# Speicherunterschied eclipse/direktes starten



## Guest (30. Nov 2006)

Moin.

Also ich hab da mal ne Frage. Wenn ich mein Programm aus Eclipse raus starte, dann braucht das ungefähr 30 mb Speicher. Wenn ich es allerdings als one jar exportiere und so starte, dann braucht es knapp 60 mb. 

Wieso?


----------



## Zunera (30. Nov 2006)

Hi,

eins vorweg: Was jetzt kommt ist eine Vermutung, kein Fachwissen. Falls ich falsch liege bitte nicht Steinigen sondern Aufklären!  Danke!

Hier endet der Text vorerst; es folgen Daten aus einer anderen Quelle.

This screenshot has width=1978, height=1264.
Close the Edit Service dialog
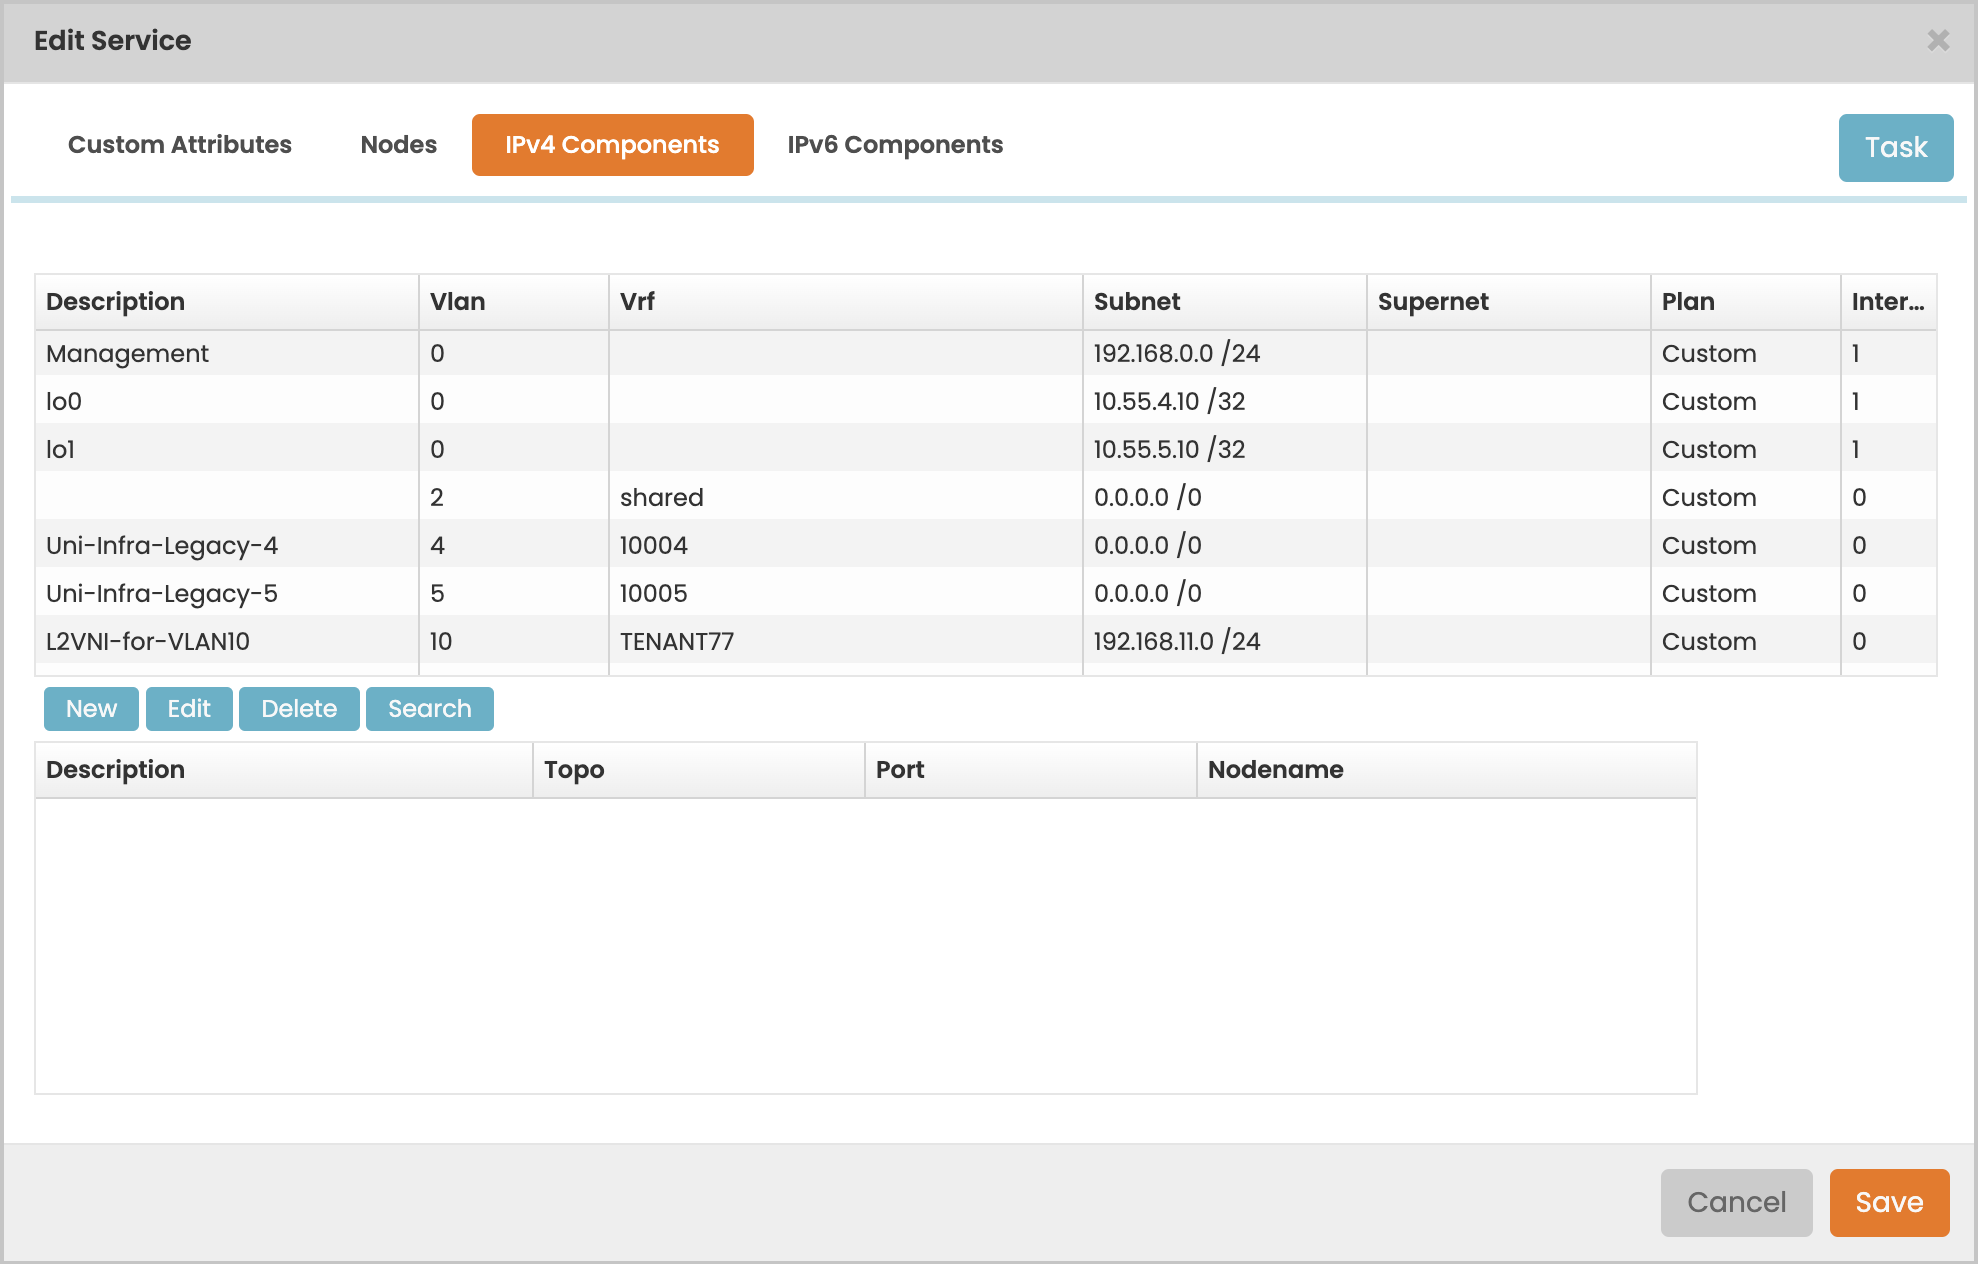[1938, 41]
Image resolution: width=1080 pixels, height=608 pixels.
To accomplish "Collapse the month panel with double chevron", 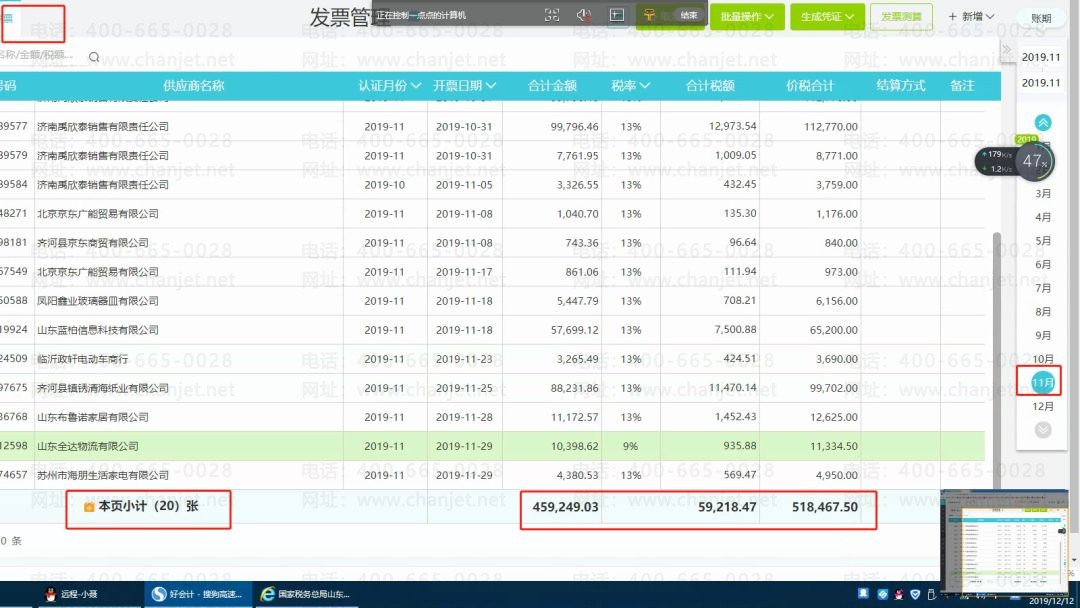I will (x=1006, y=50).
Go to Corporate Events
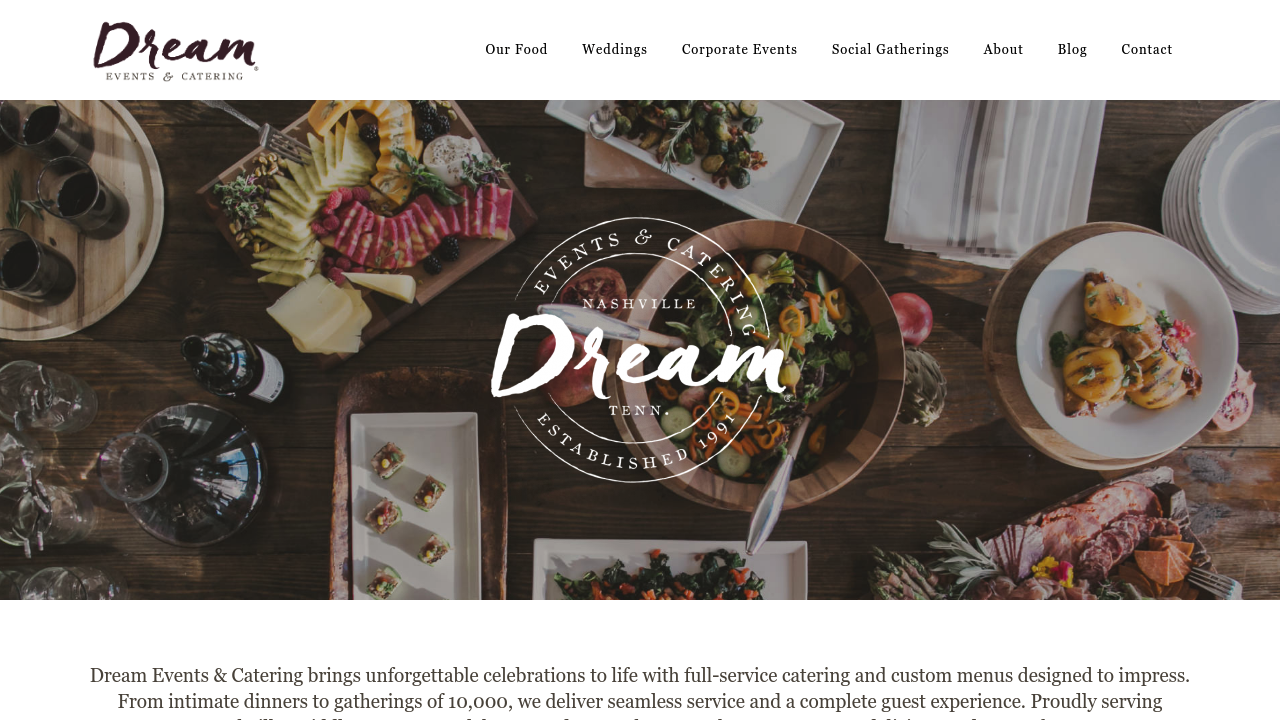Screen dimensions: 1280x720 tap(740, 50)
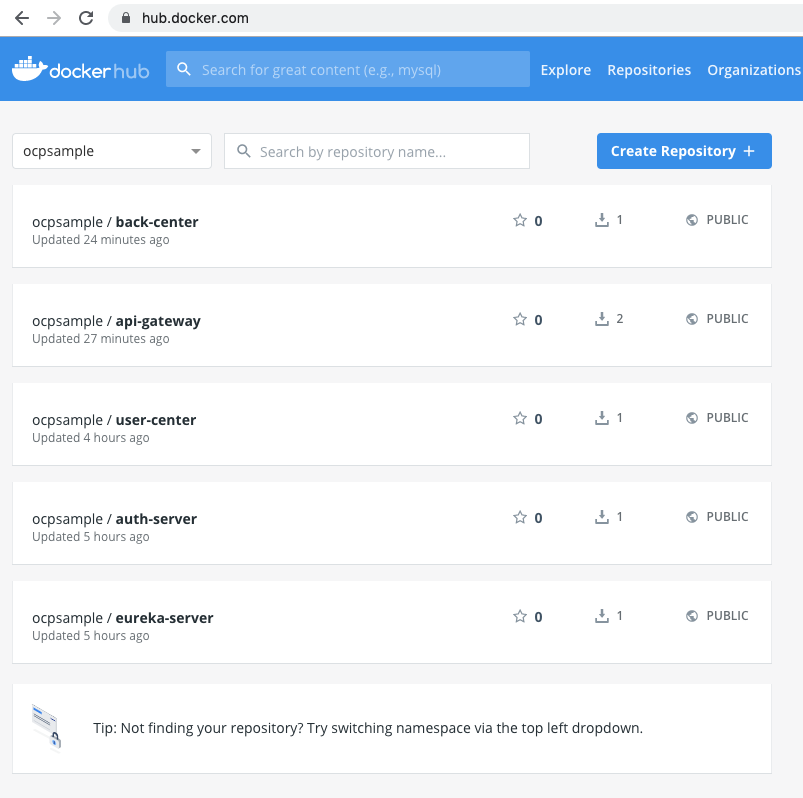Click the star icon for api-gateway
This screenshot has width=803, height=798.
click(520, 319)
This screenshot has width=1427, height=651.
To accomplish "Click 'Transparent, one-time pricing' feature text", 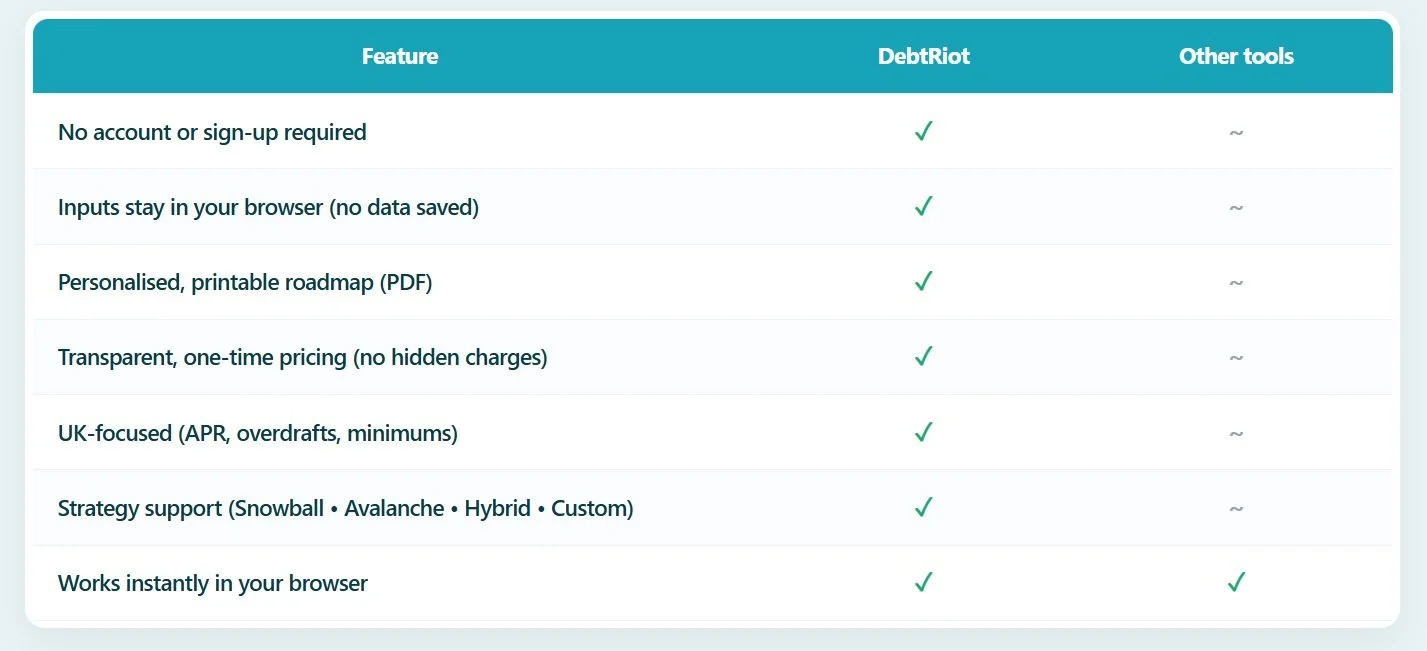I will click(x=302, y=358).
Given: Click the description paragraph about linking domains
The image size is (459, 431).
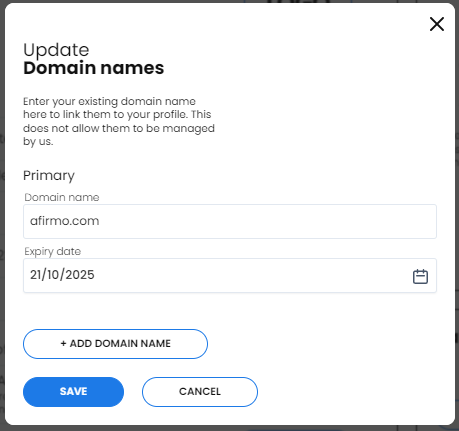Looking at the screenshot, I should [119, 121].
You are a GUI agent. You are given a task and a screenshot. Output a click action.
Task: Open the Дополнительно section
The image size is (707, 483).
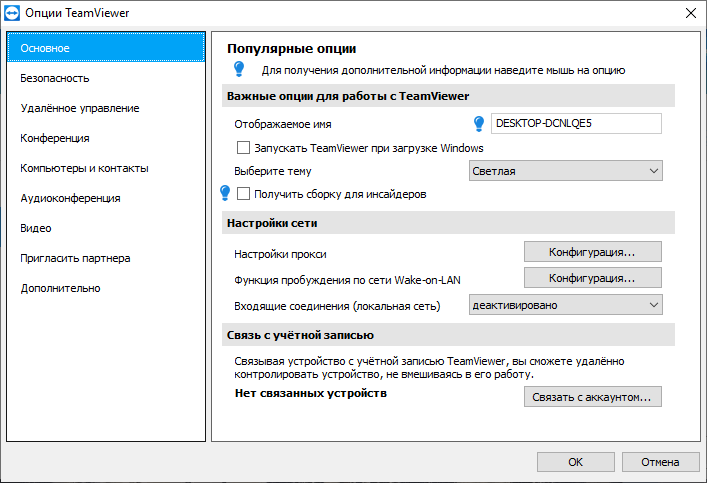tap(60, 288)
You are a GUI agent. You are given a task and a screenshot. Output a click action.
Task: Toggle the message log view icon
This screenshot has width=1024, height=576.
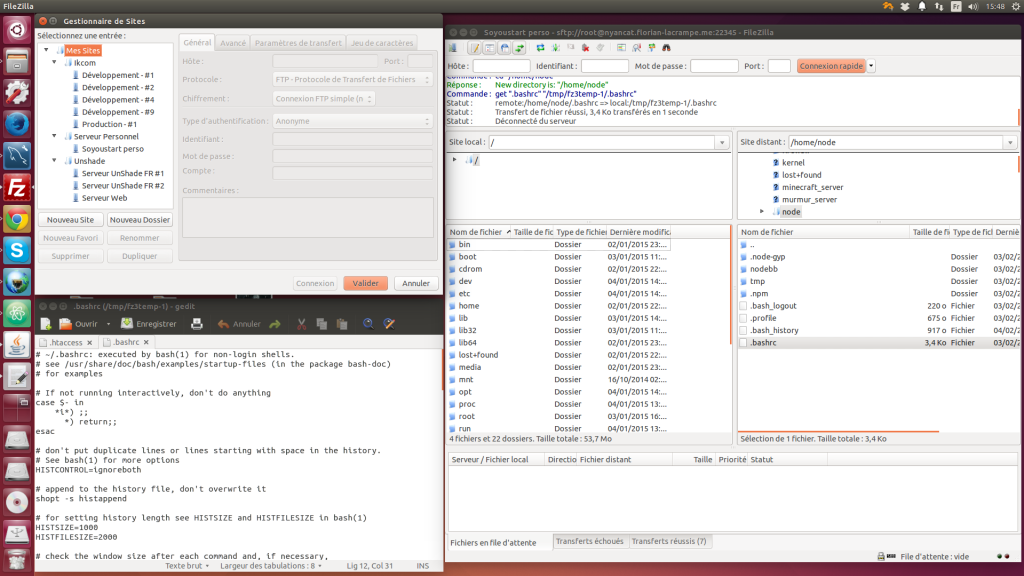[475, 48]
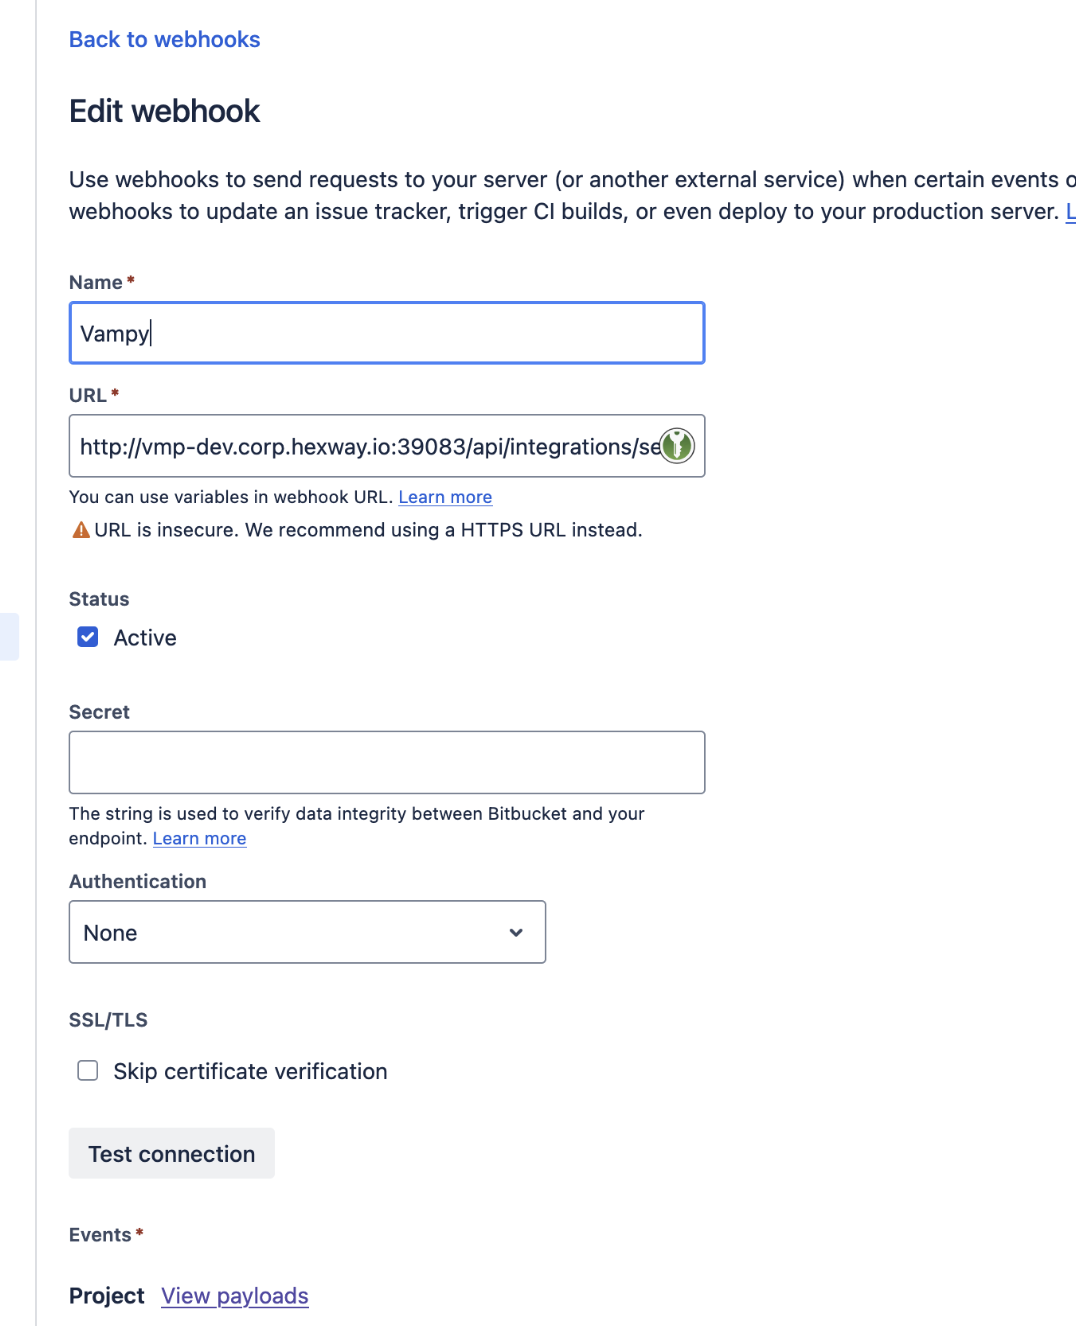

Aus eigener Erfahrung weiß ich, dass Eclipse beim Starten glaube kanpp 100 MB Arbeitsspeicher einnimmt - wobei ich vermute, dass die JVM auch einen entsprechenden Anteil an RAM verbraucht (Eclipse selbst ist ja ein Java Project). Dementsprechend muss vielleicht beim Starten einer Java-Anwendung aus Eclipse heraus die JVM nicht extra "geladen" werden. Anders sieht es dann bei StandAlone-Java Anwendungen aus, die "seperate JVMs aufsetzen" (?) und für diese sich nochmal extra Speicher sichern.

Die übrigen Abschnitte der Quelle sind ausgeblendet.